Quando dava as indicações soltava uma gargalhada, de vez em quando, quando emitia palavras portuguesas e reconhecia que não as conseguia pronunciar muito bem.
A certa altura perguntou-me o nome e disse que era um nome muito bonito mas eu não consegui retribuir-lhe o elogio porque o seu nome era tão dificil de pronunciar como estranho para os meus ouvidos.
O Palácio não era só um edificio, tinha várias daquelas casinhas vermelhas orientais cerzidas de telhados bicudos e debroados a dourado. Quando entrávamos dentro dessas casas corria uma aragem fresca e aliviava-nos o calor. Pensei que fosse ar condicionado colocado lá para apaziguar os turistas que por lá passavam mas, segundo o guia, aquele ar fresco era próprio das casas, tinham sido feitas de forma a serem frescas no Verão e conservar o calor no Inverno.
Os pátios levavam-nos de um edificio a outro, supostamente sem nenhuma regra mas existiam umas setas que tornavam o itinerário mais rigido, para que não nos esquecessemos de visitar nenhuma casa mas como era de esperar dispersamo-nos. Dividimo-nos, sem intenção aparente, em pequenos grupos, encontrando-nos entre nós numa ou outra casa.
Cruzei-me algumas vezes com o compadre do Sr. Alegre que também me tirou fotos ao longo da viagem por sua iniciativa. De inicio mostrava-se um pouco mais distante, ou pelo menos não tão dado, o que revelava mais facilmente que só se dá se gostar mesmo.
Como o invejo! Tantas vezes que me falta a coragem de dizer: “Tu és uma seca! Se me desamparasses a loja fazias melhor! Estás-te a repetir, essa história já me contaste 3254 vezes!“. Quantas vezes?! A muita gente! Mas alguma coisa em mim receia magoar alguém e deu-me uma capacidade de resistência que por vezes não queria ter… faz-me perder tempo.

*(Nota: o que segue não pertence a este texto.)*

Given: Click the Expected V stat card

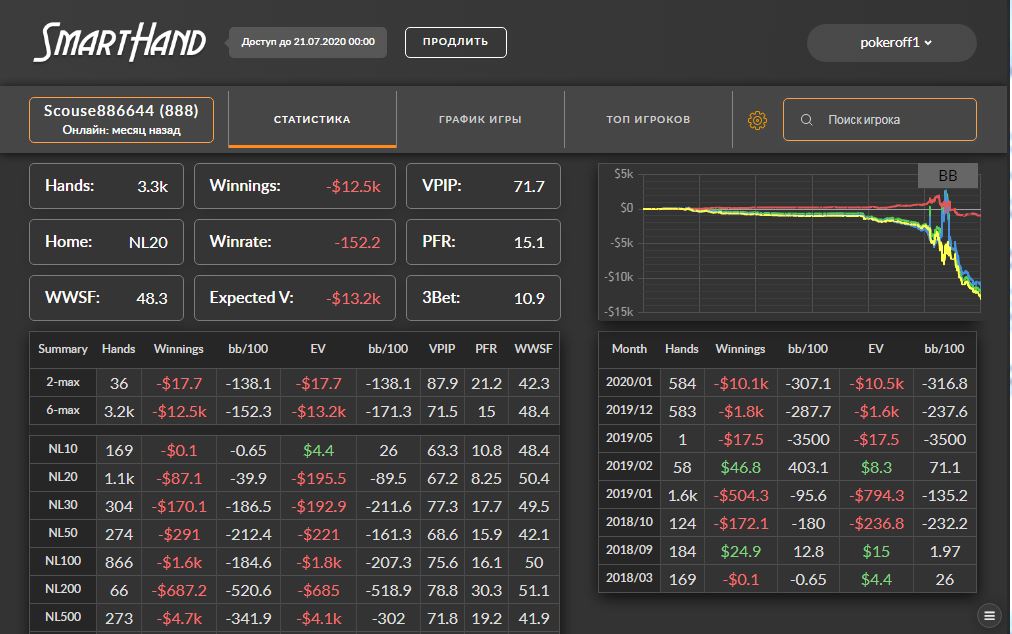Looking at the screenshot, I should [x=295, y=298].
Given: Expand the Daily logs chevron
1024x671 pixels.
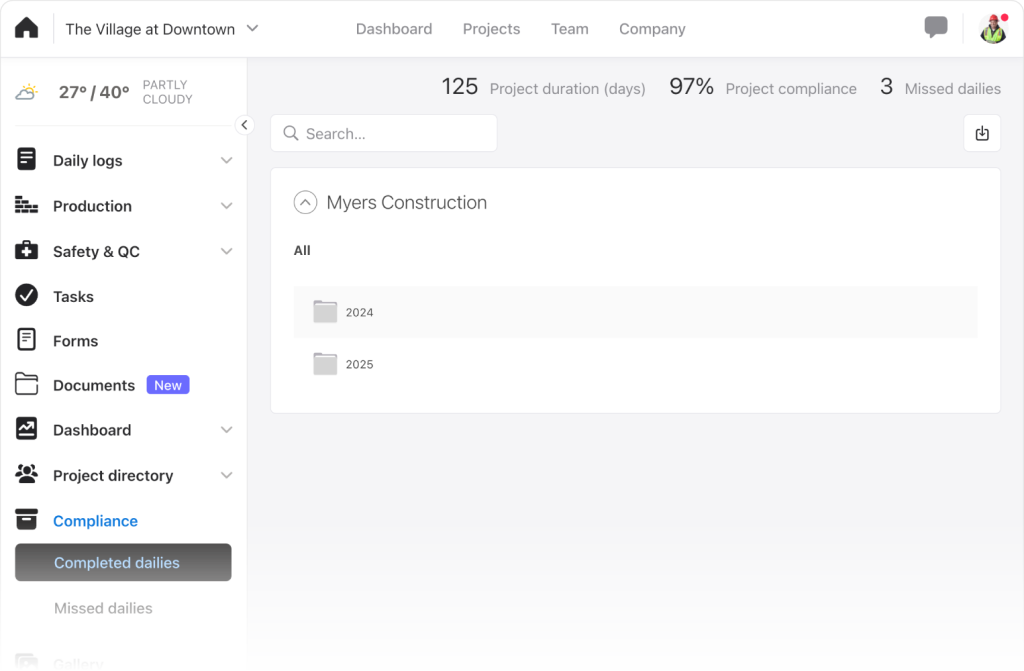Looking at the screenshot, I should [227, 161].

Depois de almoço fomos a um espaço de criação textil. Era um espectáculo onde, para além das danças e músicas tradicionais mongóis, houve um desfile de alta costura que conjugava a sensualidade das roupas orientais com a beleza da sua tradição.
Estávamos a precisar deste momento de relax. Apenas beleza… sem grandes explicações teóricas, apenas ver e sentir.
TRANSIBERIANO - 01/08/2009 - 10º Dia – Ulan Ude (+8h que em Lisboa)

Fomos visitar um templo budista, o maior deste género, na Rússia.
Todos os templos em que entrámos tinhamos de entrar pelo lado direito e sair pelo esquerdo. Ao sairmos, tinhamos de o fazer de costas, em sinal de respeito.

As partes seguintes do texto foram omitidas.